(Collected data)
<<<<

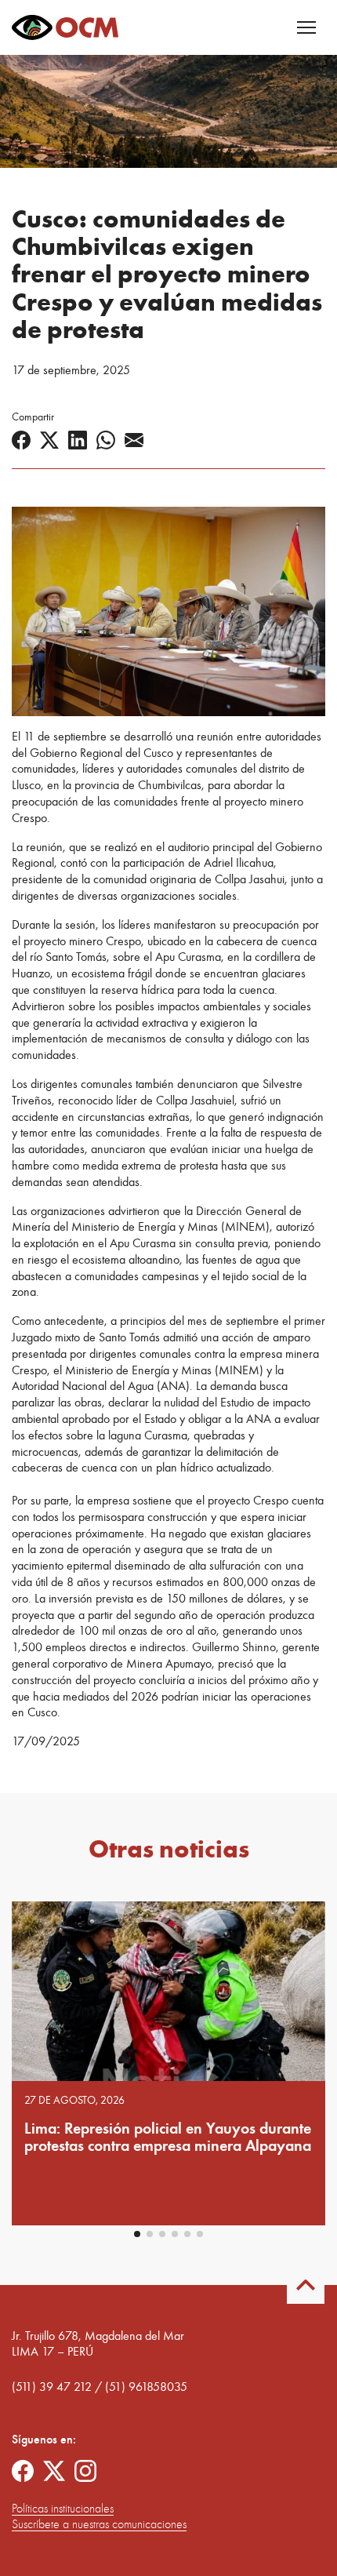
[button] (137, 2234)
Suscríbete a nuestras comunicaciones (99, 2524)
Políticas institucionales (63, 2508)
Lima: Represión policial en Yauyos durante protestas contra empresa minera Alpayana (167, 2137)
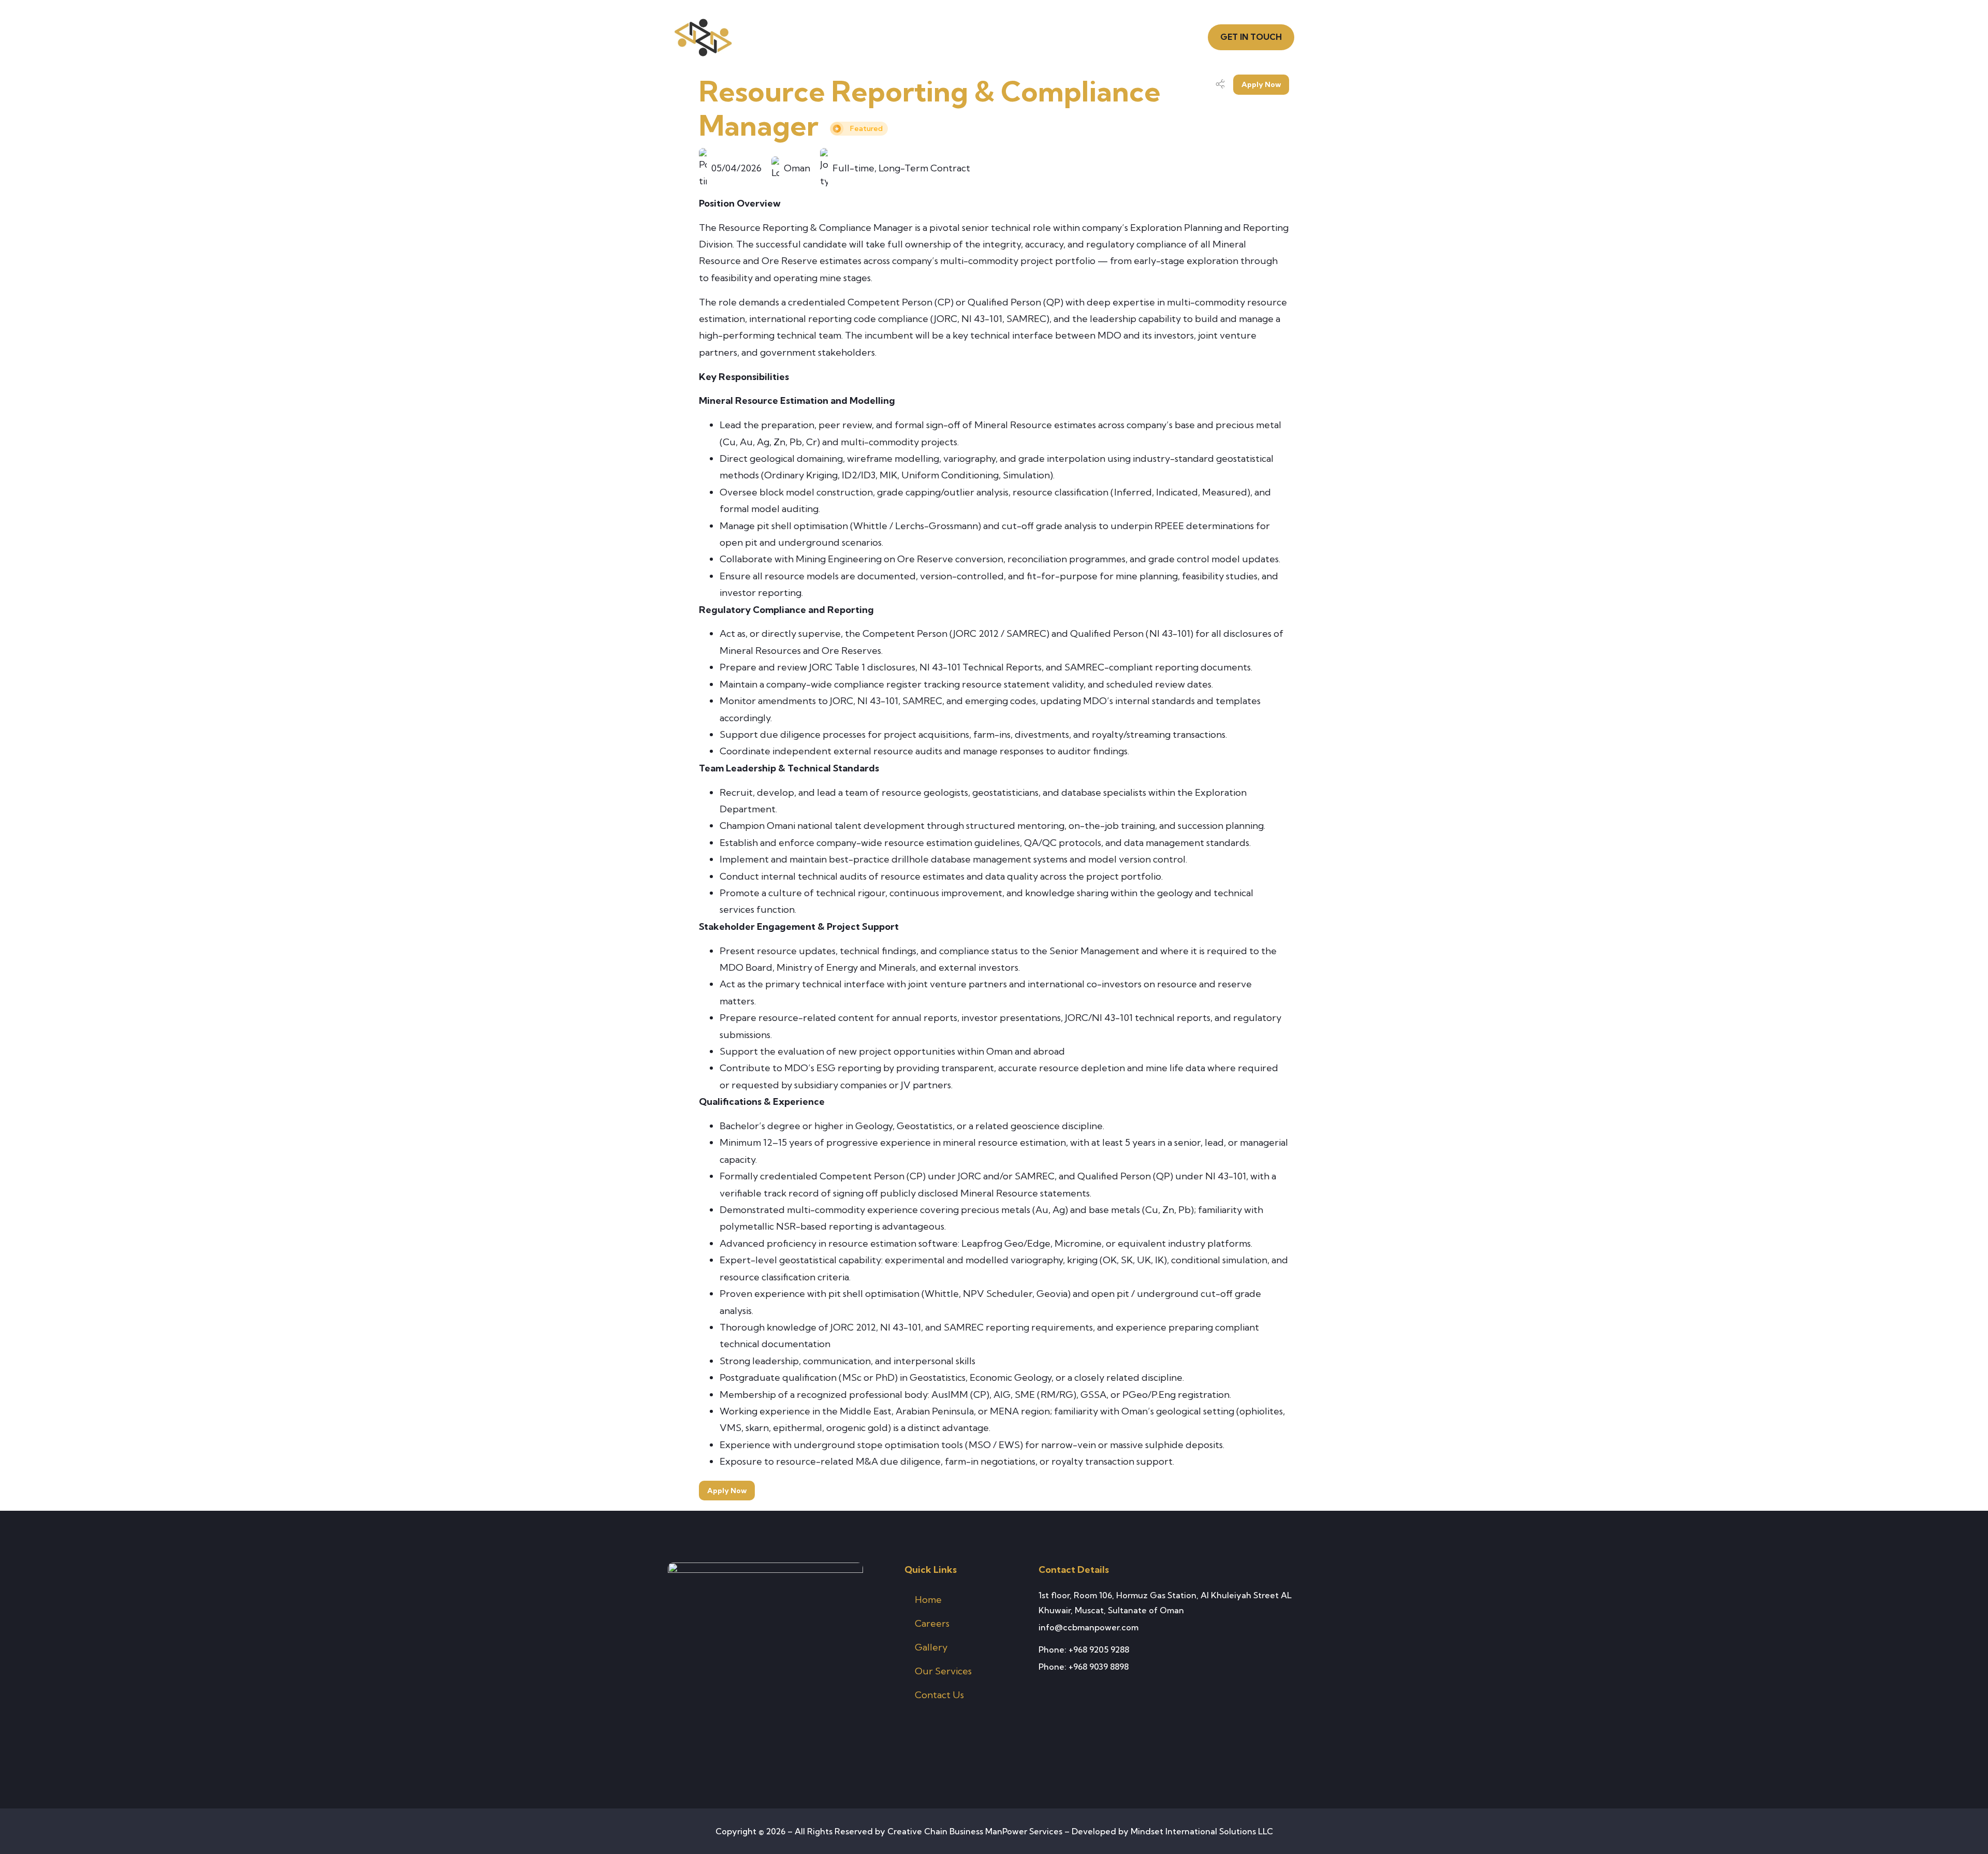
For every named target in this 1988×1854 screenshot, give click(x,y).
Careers (932, 1623)
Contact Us (939, 1695)
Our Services (943, 1671)
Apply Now (1261, 84)
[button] (1251, 37)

>>>>

- [What to produce]
From the first line to the last, write out the data exactly, omitting any pictures.

- [Answer below]
[button] (137, 2234)
Suscríbete a nuestras comunicaciones (99, 2524)
Políticas institucionales (63, 2508)
Lima: Represión policial en Yauyos durante protestas contra empresa minera Alpayana (167, 2137)
For every named target in this 1988×1854 screenshot, give click(x,y).
Careers (932, 1623)
Contact Us (939, 1695)
Our Services (943, 1671)
Apply Now (1261, 84)
[button] (1251, 37)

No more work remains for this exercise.